To get traction, protests need to have clear goals, be they narrow (ending the war in Vietnam) or broad (freedom, in the case of Cairo’s Tahrir Square). They need spokespeople who can articulate the issues. And, they need solutions, according to Saul Alinsky, whose “Rules for Radicals” is a guide for turning unfocused grass-roots discontent into effective anti- government and anti-corporate activism.
     “The price of a successful attack is a constructive alternative,” Alinsky wrote.
     Oh, sure, some protesters have posted lists of pie-in-the- sky demands. (The occupywallst.org website insists there is no official list of demands.) One of these includes a $20 minimum wage regardless of employment, tariffs on all imports, trillions of dollars in new spending on alternative energy and infrastructure, and debt forgiveness -- all debt “on the entire planet.”

                  Cost-Benefit Analysis

     In other words, lots of benefits and no consideration of the cost. You’d think one of these kids -- and that’s how they come across -- would have taken an economics course along the way. Where do they think the government gets the money for its largesse? Imposing usurious taxes on the top 1 percent of earners won’t yield enough money to provide for the other 99 percent. (One of the protesters’ slogans is, “We are the 99 percent that will no longer tolerate the greed and corruption of the 1 percent.”)
     It’s not as if young adults couldn’t find good targets for their anger. If these protesters are looking for something to get exercised about, they might want to wander into Chris McHugh’s Monetary Economics class at Tufts University in Medford, Massachusetts, and learn about “generational economics,” the idea that government is going to stick the younger generation with the bill for supporting the retiring baby boomers. McHugh asked his students to identify grass-roots youth groups that are agitating about this, but all they found were a couple of minor groups that tended to be Tea Party and Ron Paul spinoffs.

                      Drowning in Debt

     Talk about haves and have-nots. The debt burden that the younger generation is staring at almost guarantees it will have a reduced standard of living. After all, if more dollars are directed at keeping Granny alive until age 102, that means fewer dollars for productivity-enhancing investments.
     This idea clearly hasn’t resonated with today’s youth.
     Maybe that’s because the numbers -- tens of trillions of dollars in unfunded Social Security liabilities, for example -- are hard to fathom. It’s much easier to vent their anger at bank bailouts and preferential treatment for corporate interests, much of which is justified. They seem to be ignoring Capitol Hill, where the rules are made by our bought-and-paid-for government.
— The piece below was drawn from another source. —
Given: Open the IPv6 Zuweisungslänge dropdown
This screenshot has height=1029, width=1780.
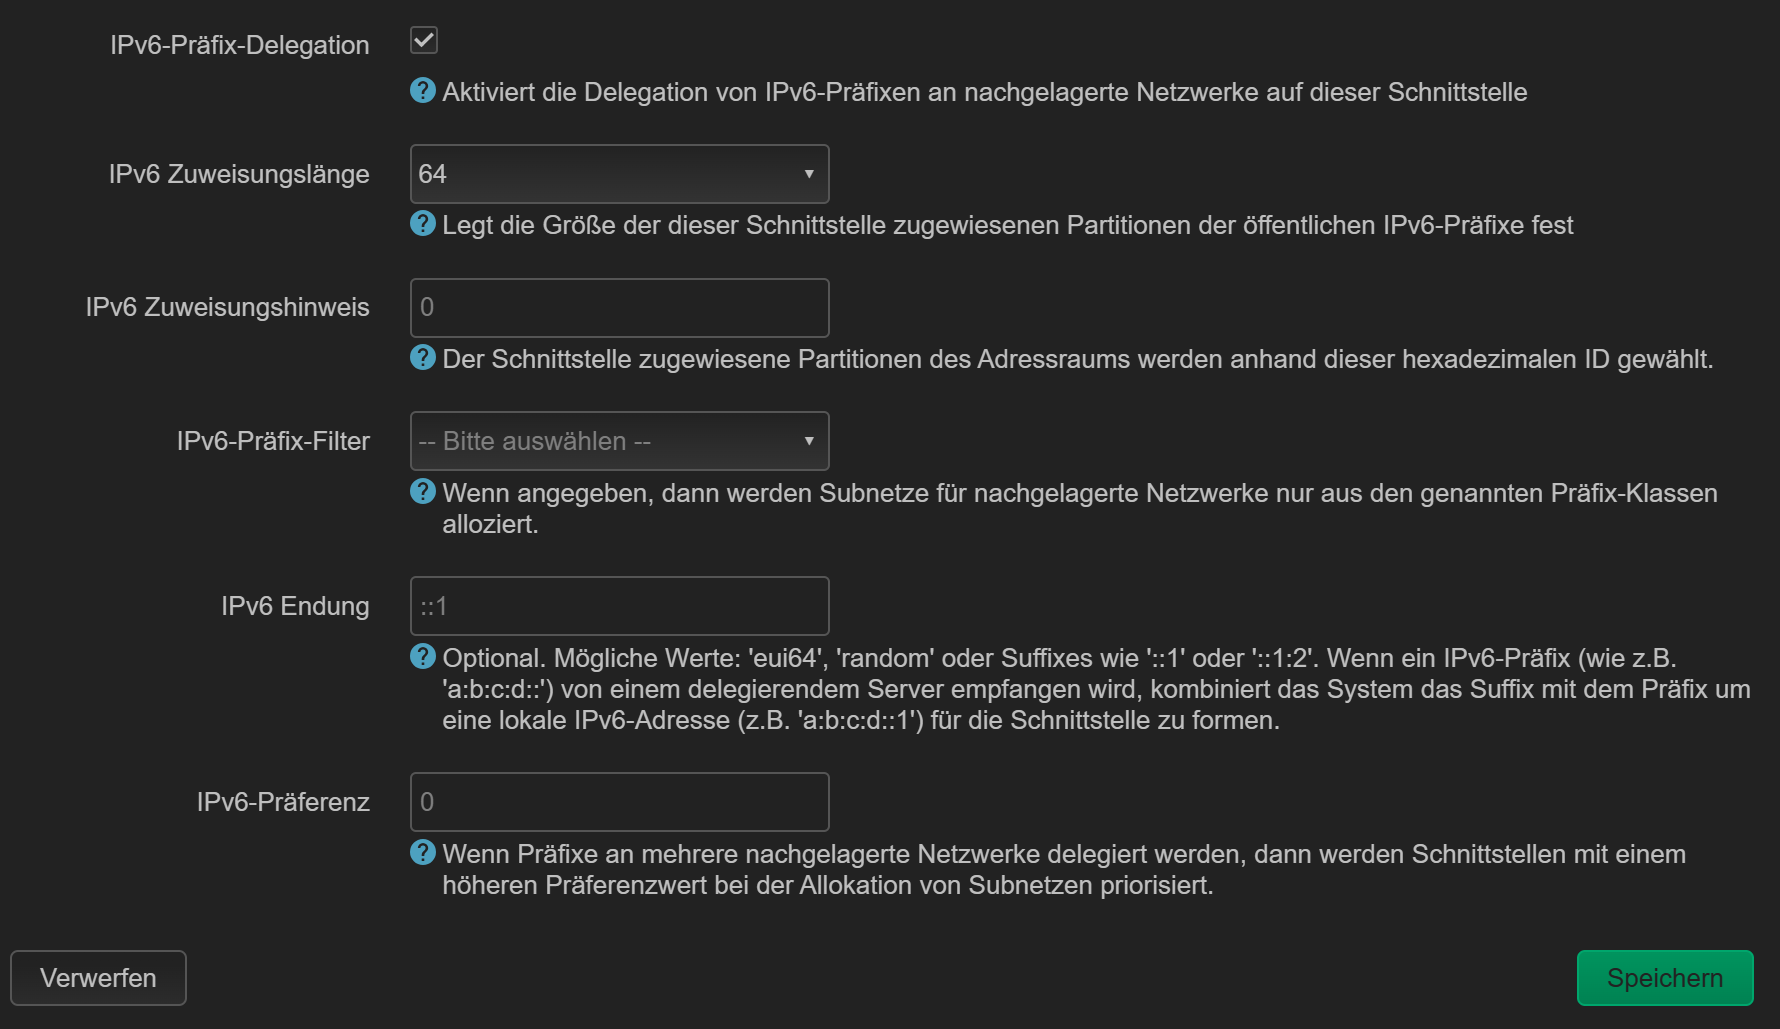Looking at the screenshot, I should pos(618,174).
                      Ask a Lobbyist

     Congress’ Select Committee on Deficit Reduction, charged with finding at least $1.2 trillion in spending cuts over the next decade, has been operating in relative secrecy over the last few weeks, much to the consternation of the news media.
     If you want to find out what’s going on, according to Politico, you need to “ask a lobbyist.” Democratic and Republican lobbyists, the news website reported on Oct. 3, “continue to get corporate clients with interests before the committee face time with members and staff.”
     One hundred of those lobbyists were formerly employed by members of the supercommittee, according to the Washington Post, making access all that much easier. The Occupy Wall Street protesters, like many of us ordinary Americans, have no lobbyists watching out for our interests. We don’t have the option of exchanging campaign contributions for tax favors.
     Scrapping the tax code and moving to a flat tax -- the simplest way to kill the lobbying industry -- might seem unfair to a bunch of protesters with amorphous gripes. But with that as a goal, the new movement might get a bunch of us grown-ups off our chairs and into the street to join them.

     (Caroline Baum, author of “Just What I Said,” is a Bloomberg View columnist. The opinions expressed are her own.)